The BBC Thai Service reported that on Sunday, 14 February 2016, the Waemanor family, who had been running a Pondok, Islamic religious school, called ‘Jihad Pondok’ in Talo-Kapo Village, Yaring District, Pattani Province, packed their belongings after the court issued an order to confiscate the land on which their house and the school are located.
The Civil Court in December 2015 ruled to confiscate the land under the 1999 Anti-Money Laundering Act after 11 years of legal battle.
In 2005, the Thai authorities issued arrest warrants for 36 insurgent suspects accused of sedition and rebellion. The authorities reported that two of the suspects testified during interrogation that they were trained to use weapons on the school grounds.
18 of the 36 suspects reported to the authorities to fight the case and were released afterwards because of weak evidence. However, a number of suspects remained at large, including a former principal of Jihad Pondok, Dor-loe Waemanor.
With the testimonies of two insurgent suspects and its former principal at large, the prosecutors later filed a case to the Civil Court to have the land of the school confiscated.
According to official news sources, Dor-loe allegedly fled to Malaysia.
Banyal Waemanor, Dor-loe’s son, told the BBC that military officers paid him visits and encouraged his family to appeal the verdict.
“Many officers told us to try to appeal the verdict. We felt really strange. Why are they telling us to appeal the verdict when they were the ones who sued us?” said Banyal. “I just want the case to end. I can’t endure what I had to face in the last 11 years any longer.”
Don Pathan, a former reporter of the Nation who is an expert on the Deep South conflict, wrote on Patani Forum that many local activists think that the closure of Jihad Pondok might deepen distrust between Muslim communities in the region and the Thai state.
“The forced closure of Jihad Pondok gives advantage to the separatist movement perfectly because it will deepen the distrust between the Thai state and the local people in Pattani which the Thai state has been trying to win over for a long time,” Don wrote.
Yesterday, many people in Talo-Kapo village helped the family to relocate.
Banyal said that the 14-rai plot of land where the school and the Waemanor family home are located belongs to his mother and her siblings not his father and that the local people helped the family to build the school.
He added that the Thai state has always been suspicious of the school because of its name, Jihad Pondok, an Islamic term which was distorted by the media despite the fact that for the majority of Muslim people ‘jihad’ means an inner struggle with oneself to perform good deeds.
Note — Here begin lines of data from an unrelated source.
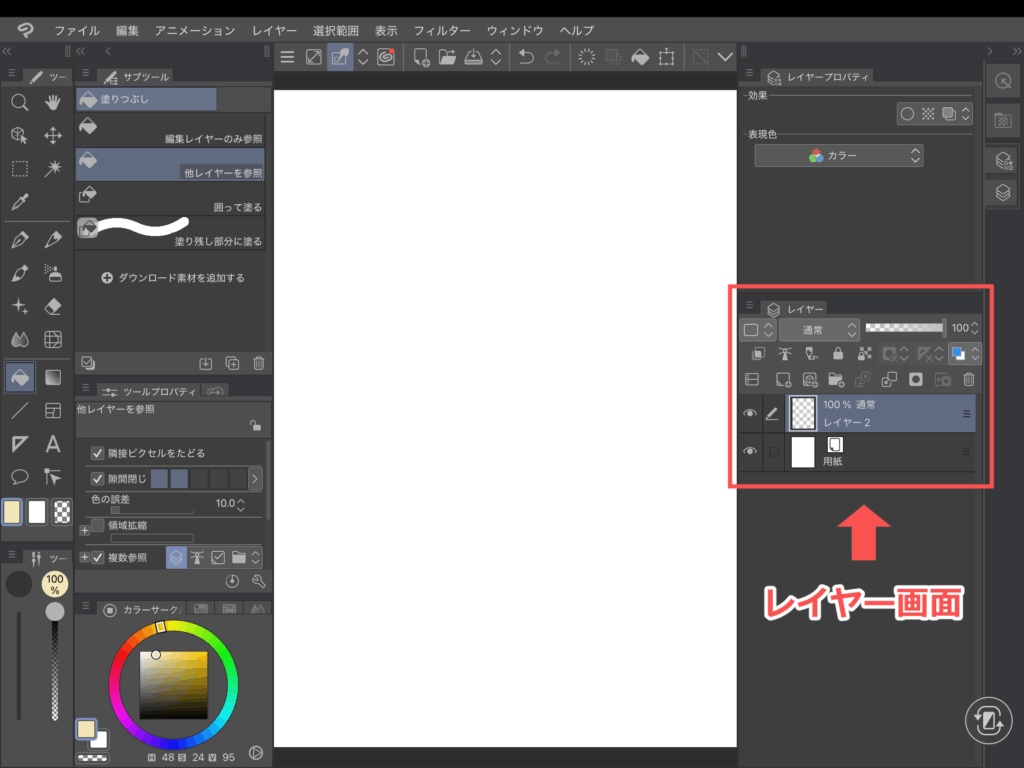The width and height of the screenshot is (1024, 768).
Task: Open the カラー expression color dropdown
Action: (838, 156)
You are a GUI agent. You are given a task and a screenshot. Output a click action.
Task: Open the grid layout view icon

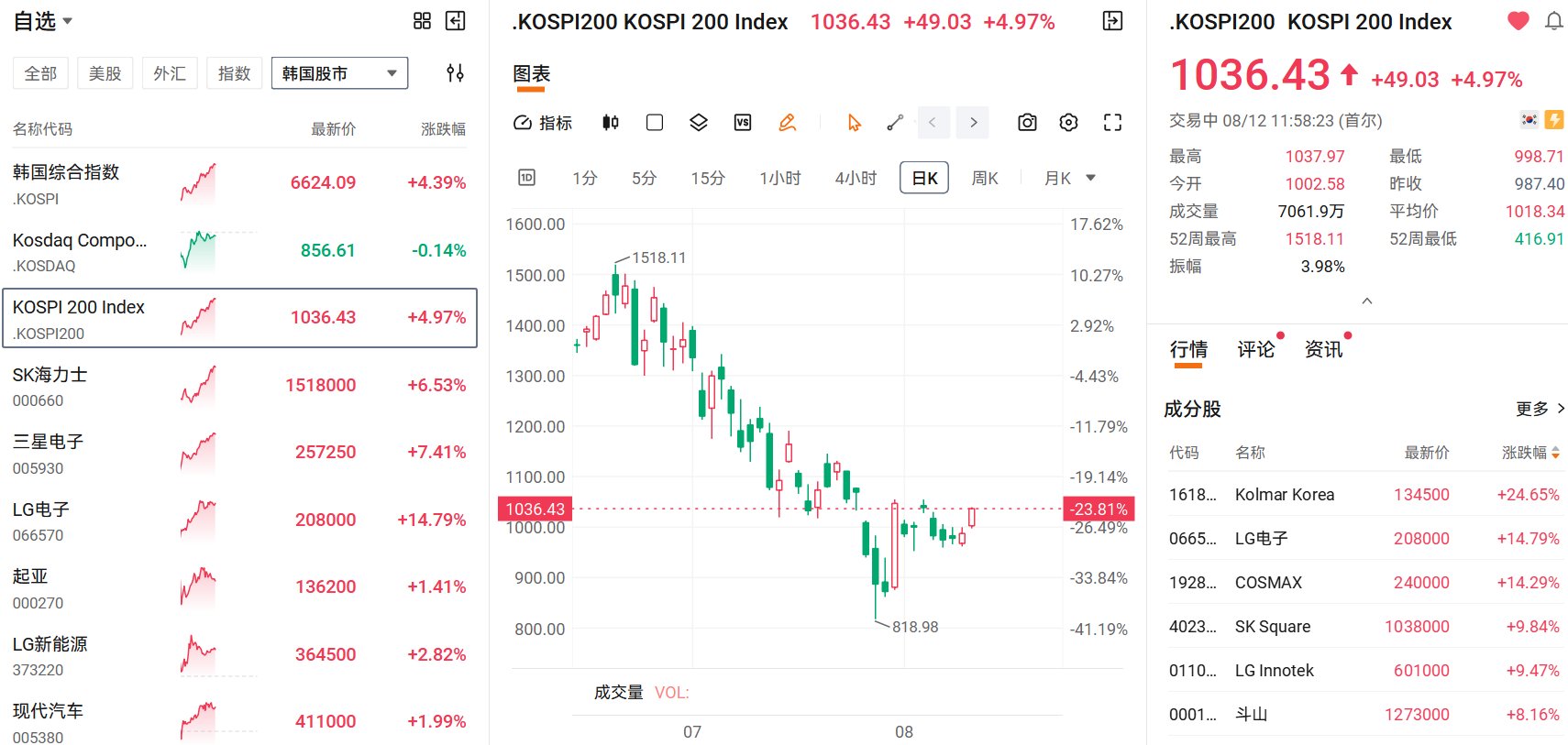point(422,21)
Last week, Bernama, a Malaysian government media organization, reported that the peace negotiations between MARA Patani, an umbrella organisation of insurgent groups in Thailand’s Deep South, and the Thai state have shown progress.
The Malaysian media reported that the latest meeting between the two parties was on the Terms of References (TOR) before the formal peace negotiations could start.
Don, however, wrote on Patani Forum that the prospects for formal peace talks between the two parties are still uncertain because the Thai state is still reluctant to accept MARA Patani as an equal partner at the negotiating table.
Moreover, despite the fact that two key members of the Barisan Revolusi Nasional (BRN), the most active insurgent group in the region, are represented in MARA Patani, it is clear that the two do not have authority over the activities of the BRN.